EXERCISE MATERIAL -
════════

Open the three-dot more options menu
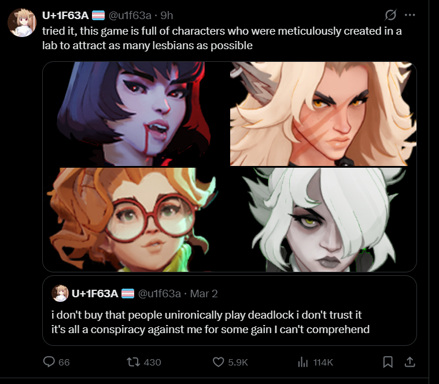439x384 pixels. click(x=410, y=15)
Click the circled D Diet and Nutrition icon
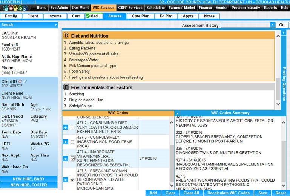This screenshot has width=290, height=196. (66, 36)
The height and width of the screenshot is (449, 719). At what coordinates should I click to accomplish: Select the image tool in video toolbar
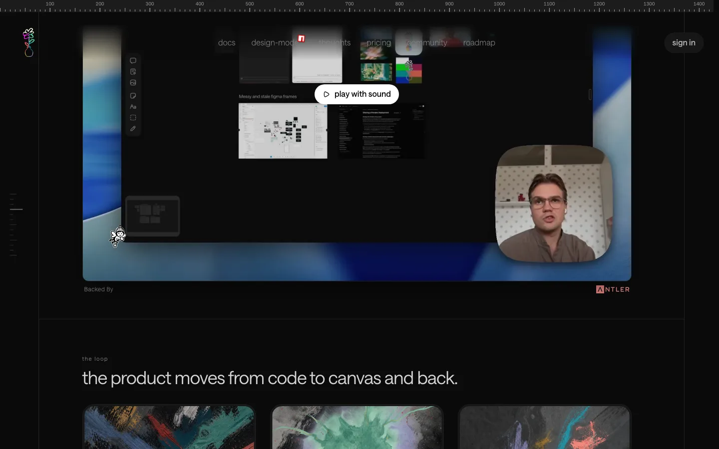click(x=133, y=83)
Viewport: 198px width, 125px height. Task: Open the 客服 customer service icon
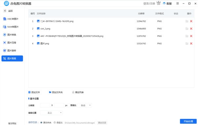[x=164, y=3]
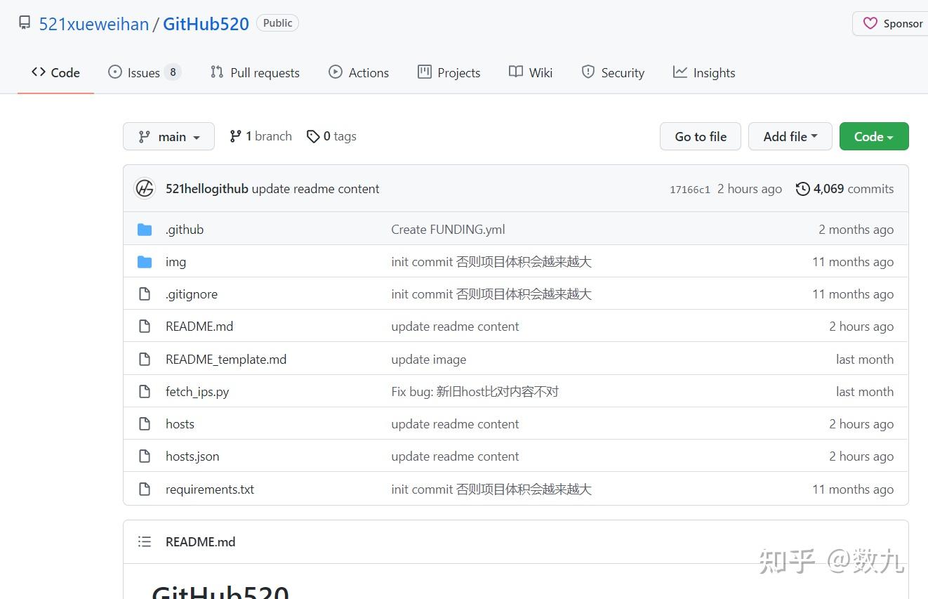Viewport: 928px width, 599px height.
Task: Click the issues count badge showing 8
Action: pyautogui.click(x=174, y=72)
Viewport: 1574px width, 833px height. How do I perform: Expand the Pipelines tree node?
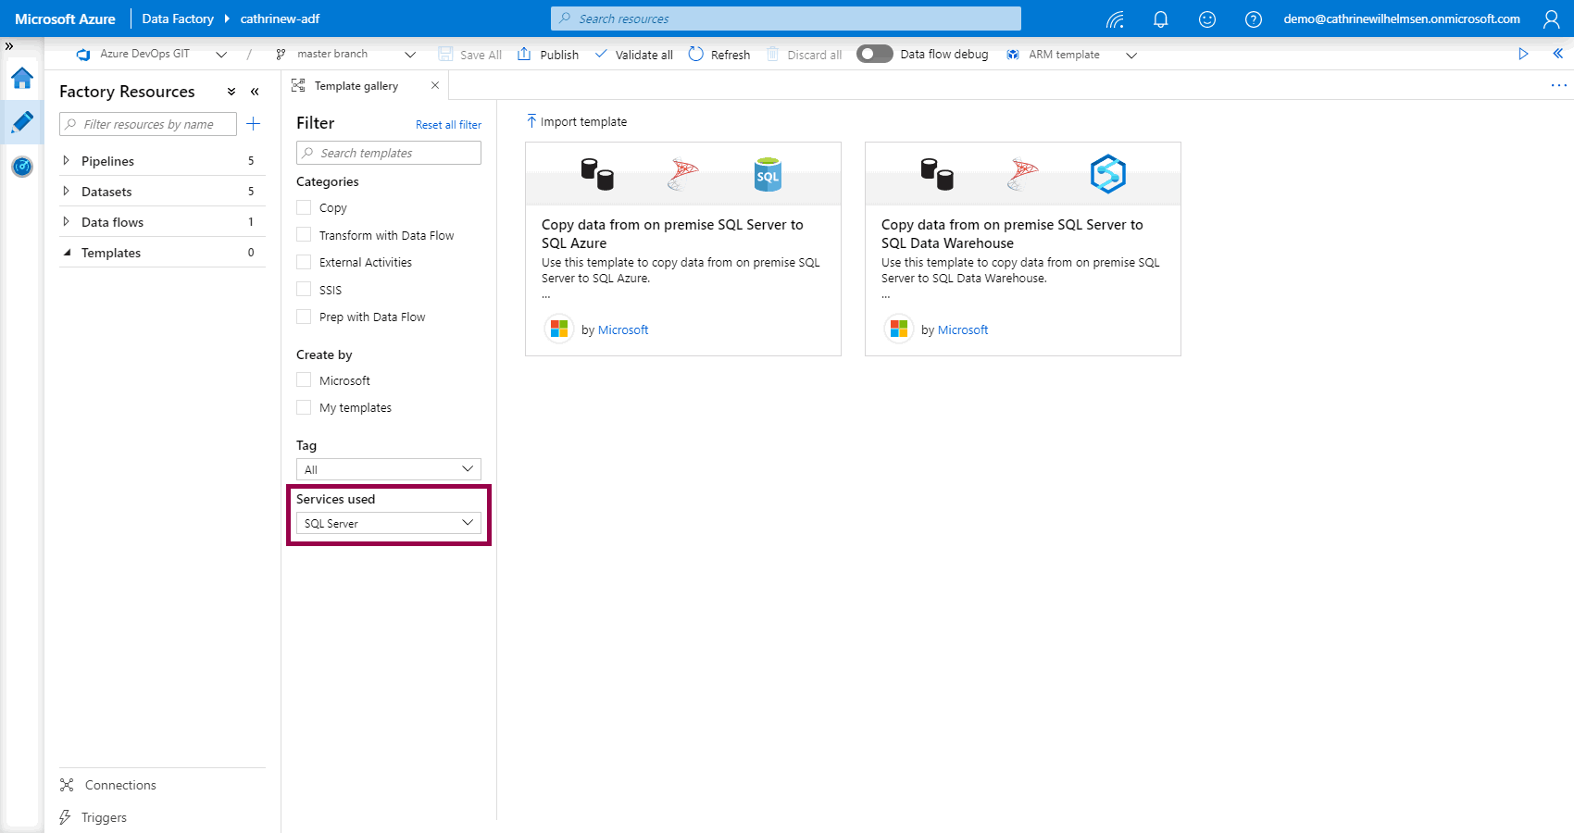click(66, 161)
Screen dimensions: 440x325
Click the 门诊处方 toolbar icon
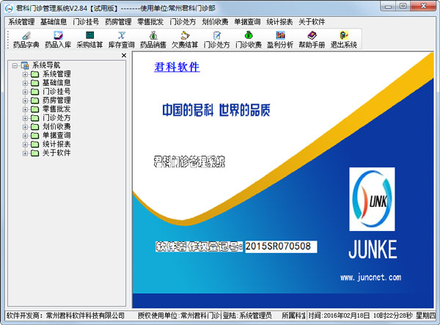(216, 39)
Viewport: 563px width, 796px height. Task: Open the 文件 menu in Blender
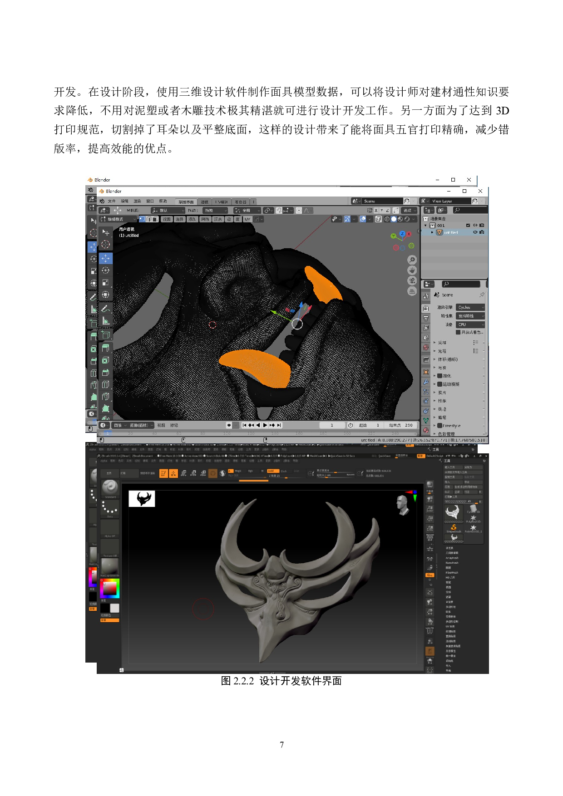point(112,201)
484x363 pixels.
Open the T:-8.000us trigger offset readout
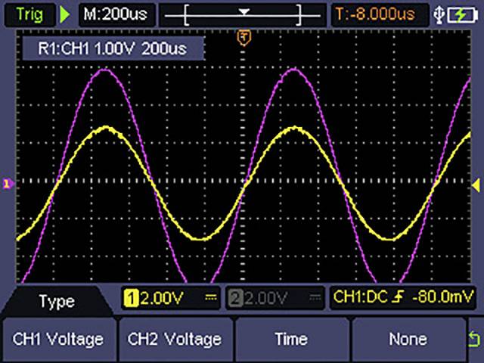pyautogui.click(x=383, y=14)
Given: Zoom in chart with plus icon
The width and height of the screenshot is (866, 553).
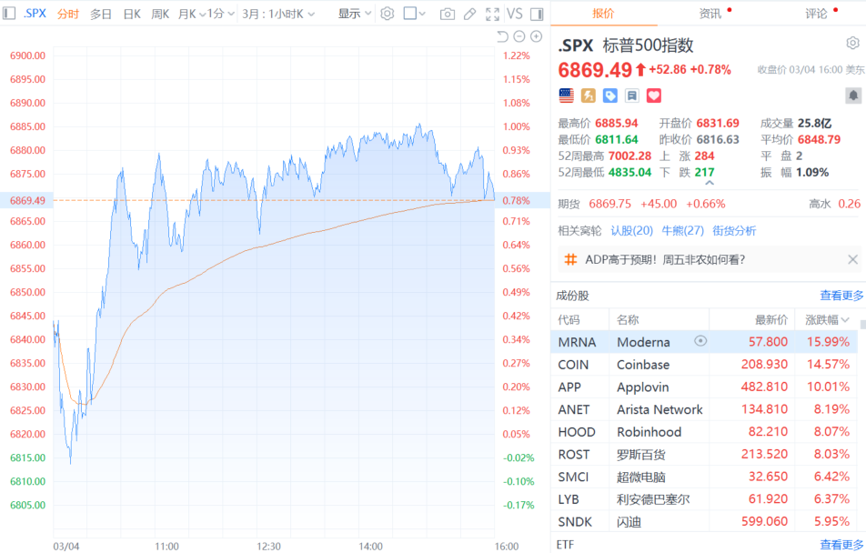Looking at the screenshot, I should click(x=536, y=36).
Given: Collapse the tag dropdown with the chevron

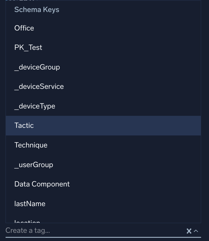Looking at the screenshot, I should 196,231.
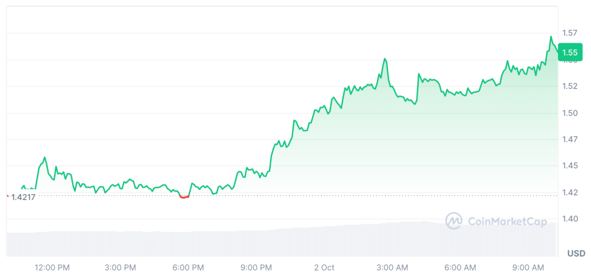Click the 1.50 price axis label
This screenshot has height=274, width=591.
click(570, 113)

════════

WHAT IS BEING ASKED -
Could you reproduce the data in the part that opens with the line containing "Viewport: 1574px width, 833px" and closes with the line containing "Looking at the screenshot, I should click(x=536, y=36).", swapping "trigger offset readout" for "trigger delay readout" and leaving everything else unchanged? Leave the pictures out of your answer.

FINISHED TASK -
Viewport: 1574px width, 833px height. How do I perform: Expand the Pipelines tree node?
click(66, 161)
Screen dimensions: 440x325
Click the 门诊处方 toolbar icon
(216, 39)
Viewport: 563px width, 796px height. Task: Open the 文件 menu in Blender
point(112,201)
484x363 pixels.
Open the T:-8.000us trigger delay readout
pyautogui.click(x=383, y=14)
Given: Zoom in chart with plus icon
The width and height of the screenshot is (866, 553).
Looking at the screenshot, I should click(x=536, y=36).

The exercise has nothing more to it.